Schema validation ensures correct types; business rules encode domain logic:

Python

def validate_clinical_rules(summary: ClinicalSummary) -> list[str]:
    """Returns a list of rule violations (empty if valid)."""
    violations = []

    # Rule: Warfarin requires INR monitoring
    warfarin_present = any("warfarin" in m.name.lower() for m in summary.medications)
    inr_monitored = summary.monitoring is not None and "inr" in summary.monitoring.lower()
    if warfarin_present and not inr_monitored:
        violations.append("Warfarin prescribed without INR monitoring documented.")

    # Rule: High urgency requires at least one urgent action
    if summary.urgency == "high" and not summary.urgent_actions:
        violations.append("Urgency is 'high' but no urgent actions listed.")

    return violations

def retry_with_violations(messages: list, violations: list[str], call_fn, schema) -> ClinicalSummary:
    violation_text = "\n".join(f"- {v}" for v in violations)
    messages += [
        {"role": "user", "content": f"The previous response had clinical rule violations:\n{violation_text}\n\n"
         "Please correct these and return the updated JSON."}
    ]
    # one more attempt
    raw = call_fn(messages)
    return schema(**json.loads(strip_markdown(raw)))

Exponential Backoff for Rate Limits

Python

import time

def call_with_backoff(client, messages, max_retries=3):
    for attempt in range(max_retries):
        try:
            return client.messages.create(
                model="claude-sonnet-4-6",
                max_tokens=1024,
                messages=messages
            )
        except Exception as e:
            if "rate_limit" in str(e).lower() and attempt < max_retries - 1:
                wait = 2 ** attempt  # 1s, 2s, 4s
                time.sleep(wait)
            else:
                raise

When NOT to Retry

Retry:
  JSON parse error
  Schema validation error
  Truncation
  Missing required fields

Do NOT retry:
  Content policy violation (the model correctly refused — don't push it)
  Factual uncertainty (if the model says "I don't know", that may be correct)
  Timeout / infra failure (retry at the infrastructure level, not prompt level)
  Budget exceeded (infinite retry loops are expensive — cap at 2-3)

Interview Answer

"Validation and retry loops catch the failure modes that prompts alone can't prevent: JSON syntax errors, schema type mismatches, truncation, and business rule violations.
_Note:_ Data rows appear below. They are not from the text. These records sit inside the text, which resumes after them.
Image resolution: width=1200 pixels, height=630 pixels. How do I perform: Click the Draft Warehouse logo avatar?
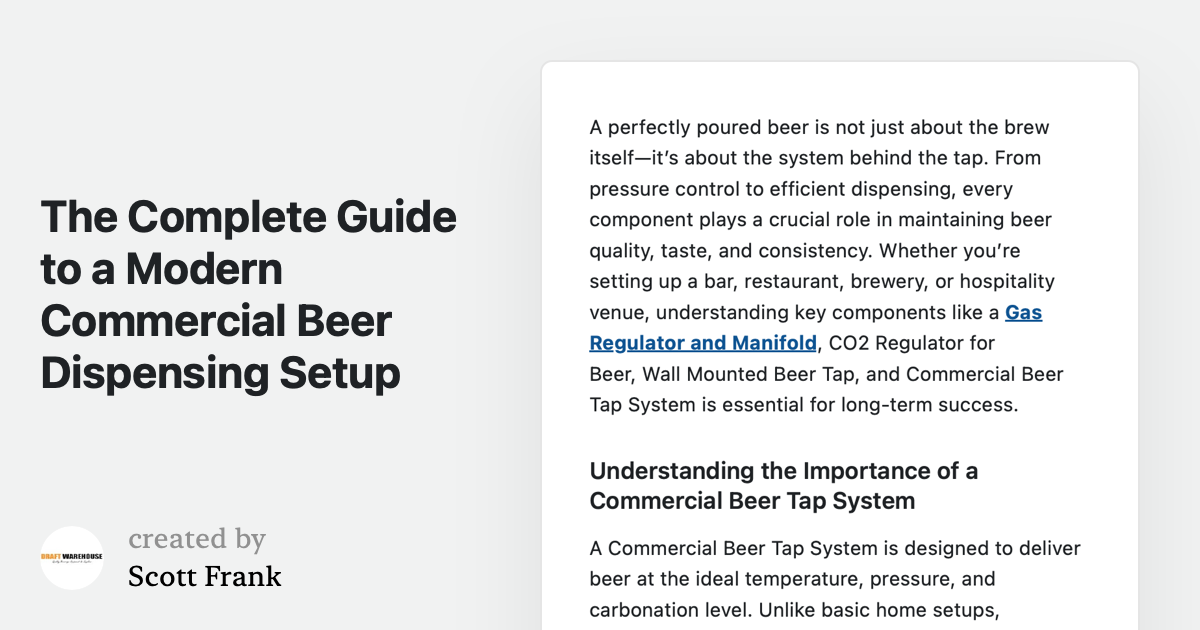pos(72,558)
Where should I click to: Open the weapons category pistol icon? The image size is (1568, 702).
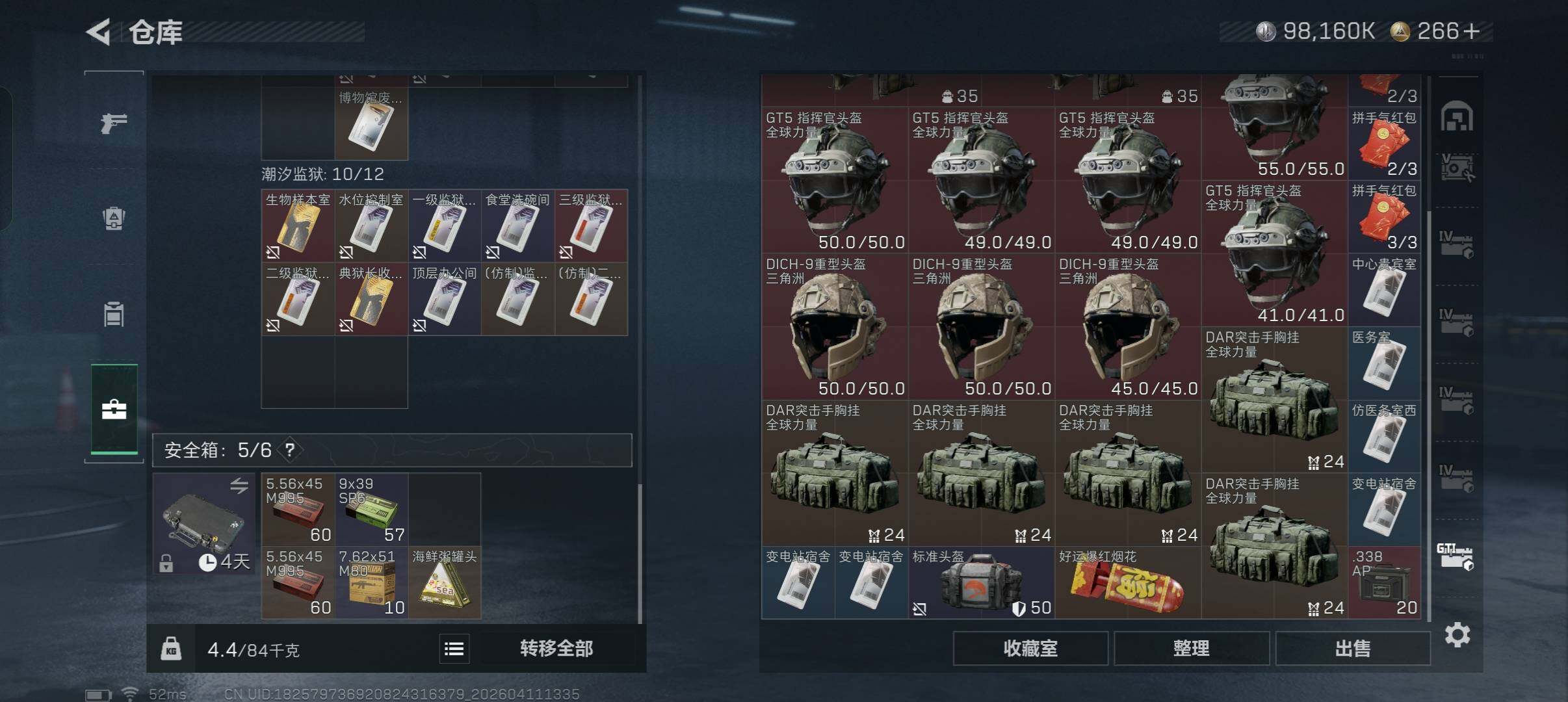pos(114,123)
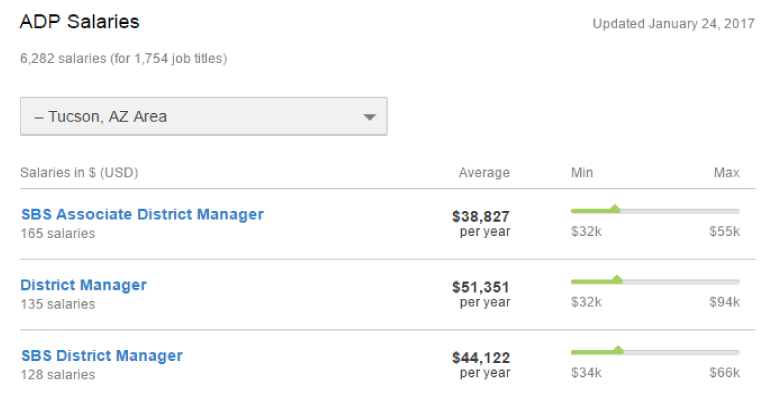Click the 165 salaries count text
The image size is (770, 400).
pyautogui.click(x=58, y=233)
The pattern: call the model, try to parse and validate the output, and if it fails, append the specific error to the conversation and try again — giving the model the exact error message so it can self-correct. Cap retries at 2-3 to control cost. Separate JSON/schema validation (structural) from business rule validation (domain logic — e.g., Warfarin requires INR monitoring). Never retry content policy refusals — that's the model working as intended."